Mau Mau survivors talk of torture in detention camps

By Paul Wafula

Kenya: Survivors of a British military operation to stem the Mau Mau rebellion accuse Kenya’s colonial masters of detaining and torturing them in camps between the 1950s and 1960s.

In these camps, death was caused by shock and haemorrhage due to multiple bruising caused by violence at the hands of camp officials.

According to the claim submitted at the High Court in London on June 23 on behalf of victims, Kenyans who participated in the rebellion were held in appalling conditions in detention camps during the uprising against the British colonial administration.

“Tens of thousands of people were killed, died of disease or starvation during this time. Torture was used regularly against detention camp inmates,” Leigh Day & Co, the law firm working with the Kenyan Human Rights Commission and the Mau Mau War Veterans Association, says.

Litigants have submitted over 17,000 documents to prove their case.

“These claimants are representative of the people caught up in the brutal repression of the Mau Mau period. We hope that the government treats these claims with the seriousness they deserve and realises that it is time to apologise and compensate Kenyans for this stain on British history,” Daniel Leader, a lawyer at Leigh Day & Co, who is involved with the case said in a statement posted on the firm’s website.

Acts of brutality

President Obama’s grandfather was among those who were detained and abused at the time.

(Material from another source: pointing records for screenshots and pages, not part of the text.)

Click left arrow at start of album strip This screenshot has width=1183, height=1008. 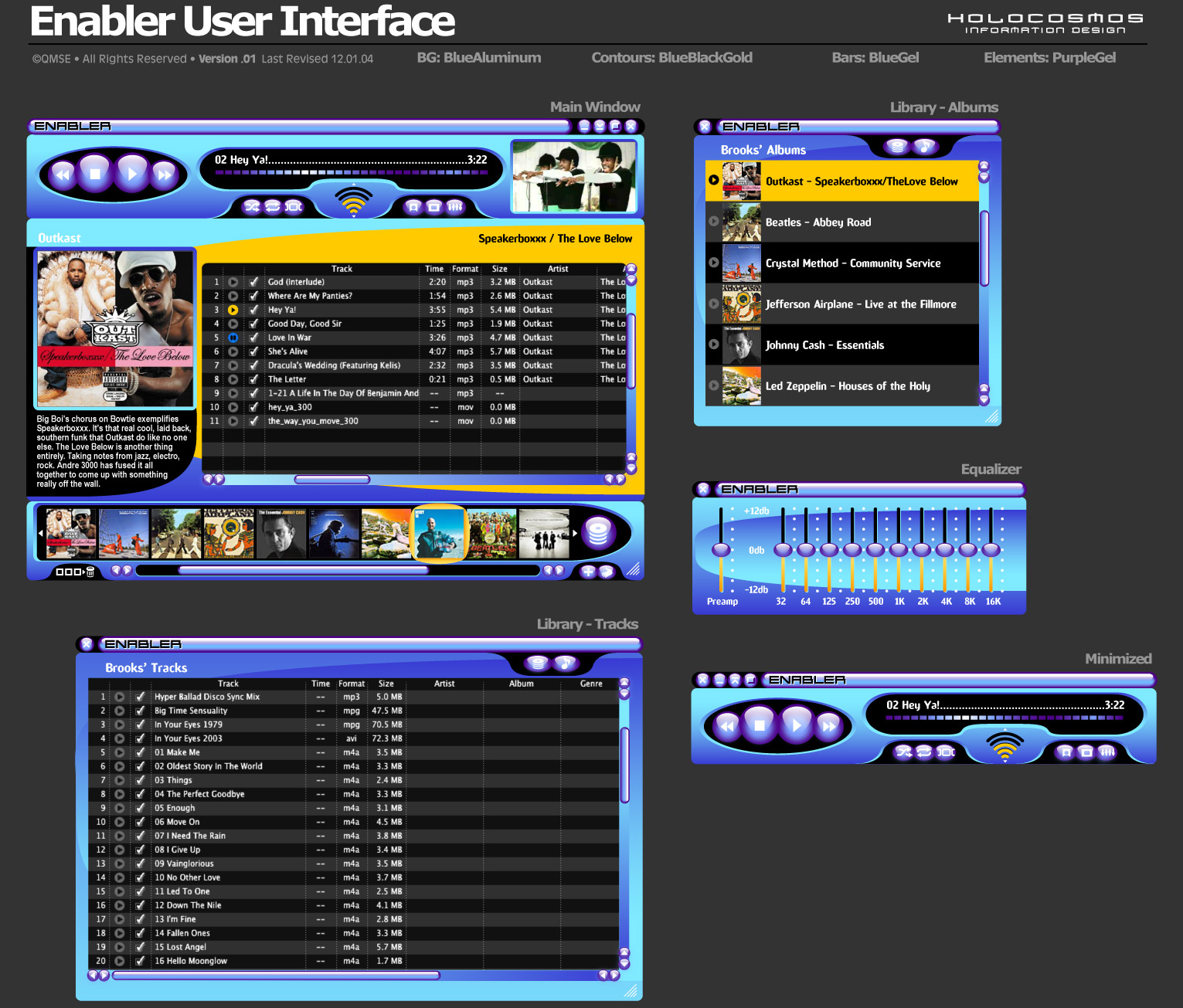click(x=40, y=534)
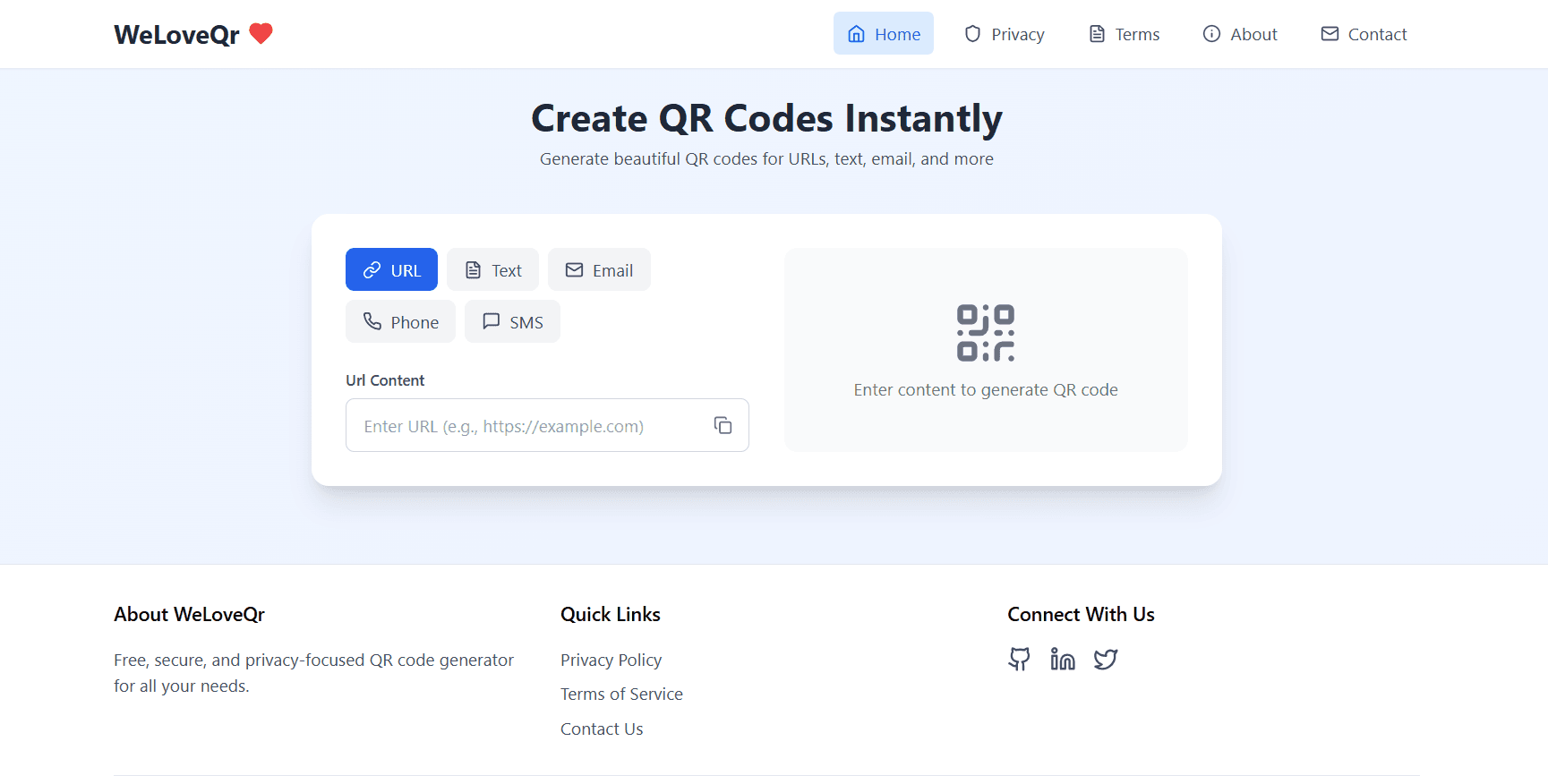Click the copy icon beside the URL field
The height and width of the screenshot is (784, 1548).
pyautogui.click(x=723, y=424)
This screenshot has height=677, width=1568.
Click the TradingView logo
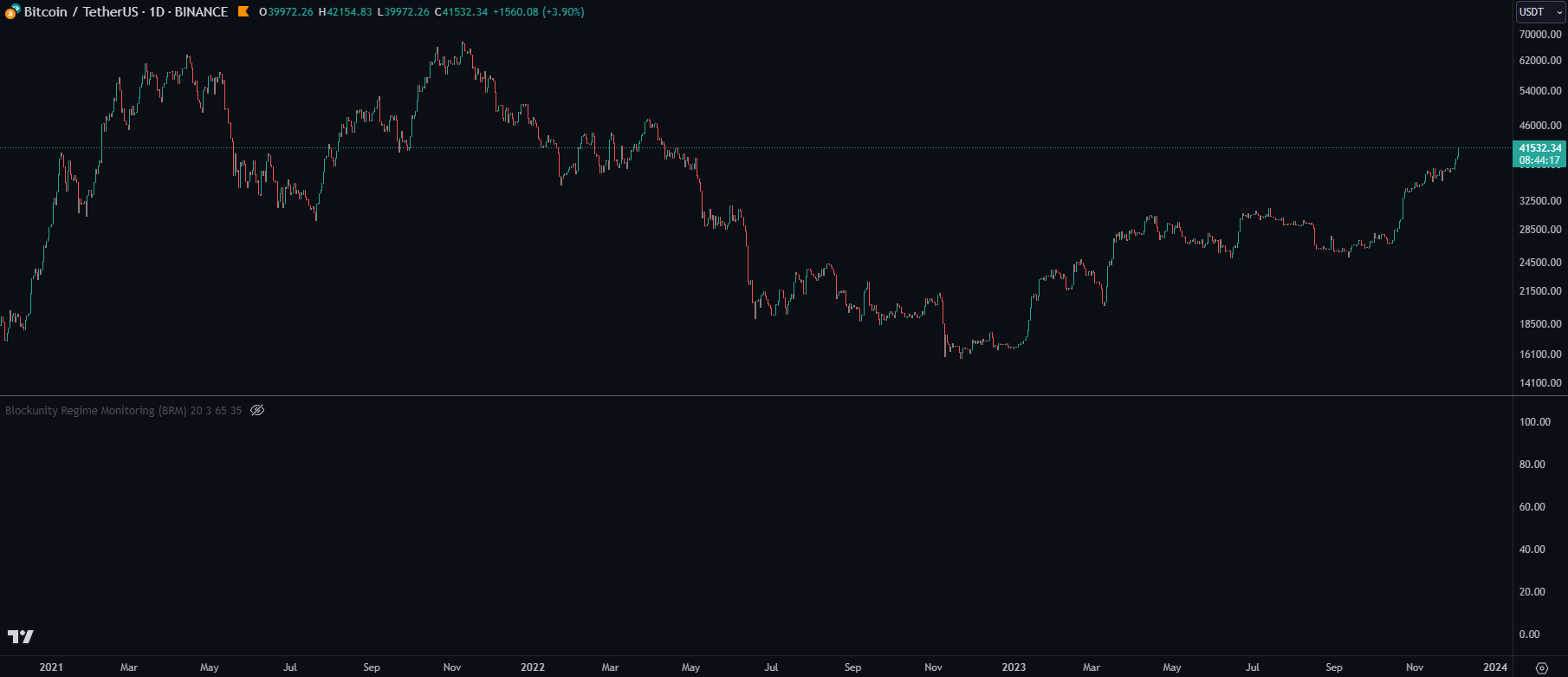(21, 636)

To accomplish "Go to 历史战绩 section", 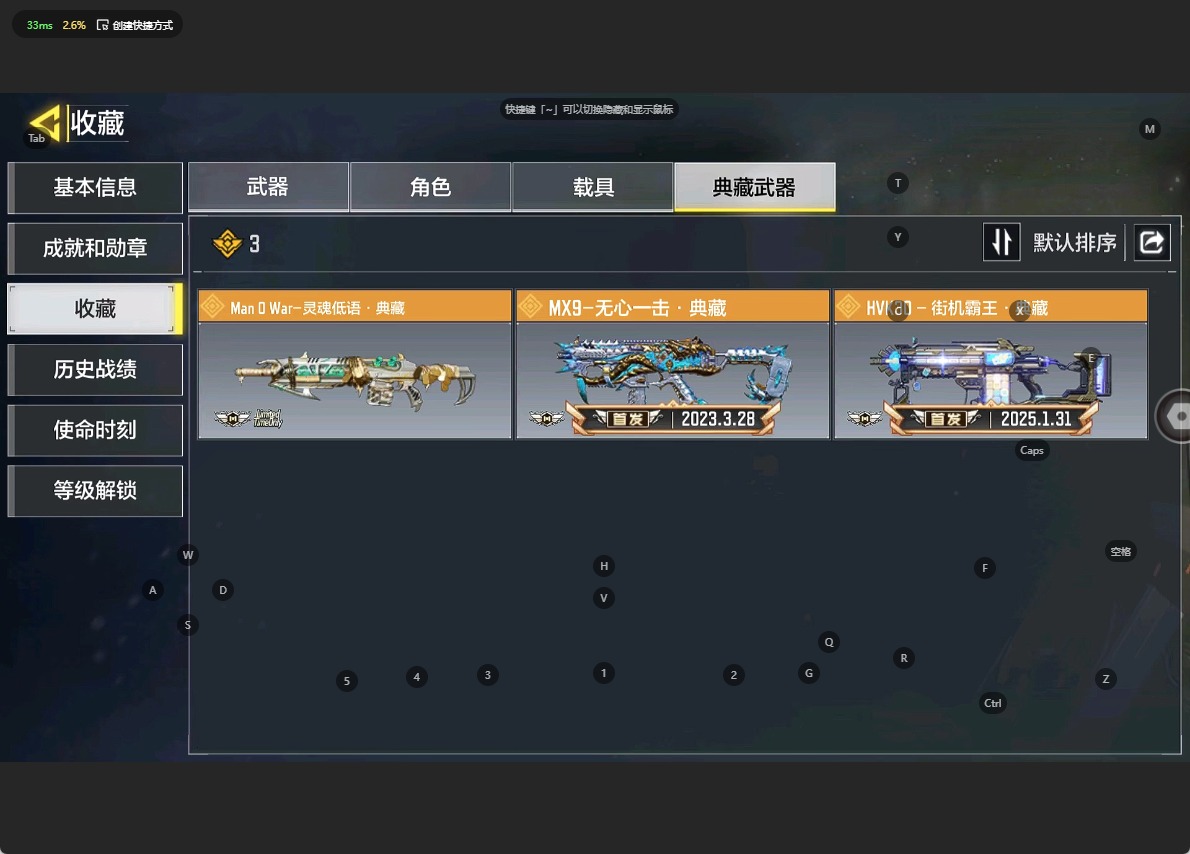I will point(95,370).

The Kenya Human Rights Commission and the Kenyan Government are supporting the claims.

The acts of brutality that detainees were subjected to included arbitrary killings, severe physical assaults and extreme acts of inhuman and degrading treatment. The acts of torture included castration and sexual assaults, which in many cases, entailed the insertion of broken bottles into private parts of female detainees.

Camp guards engaged in regular severe beatings and assaults, often resulting in death. In the course of interrogation, guards would hang certain detainees upside down and insert sand and water into their private parts.

When he delivered an earlier ruling challenging the petition at the Royal Courts of Justice in London, Mr Justice McCombe said: “There is ample evidence even in the few papers that I have seen suggesting that there may have been systematic torture of detainees during the Emergency.

“The materials evidencing the continuing abuses in the detention camps in subsequent years are substantial, as is the evidence of the knowledge of both governments that they were happening and of the failure to take effective action to stop them.”

The court was also critical of the Government’s attempt to block the case with the use of technicalities.

According to the KHRC, the full extent of the British Colonial Government’s brutality in the decade preceding Kenya’s Independence in 1963 has only recently been understood.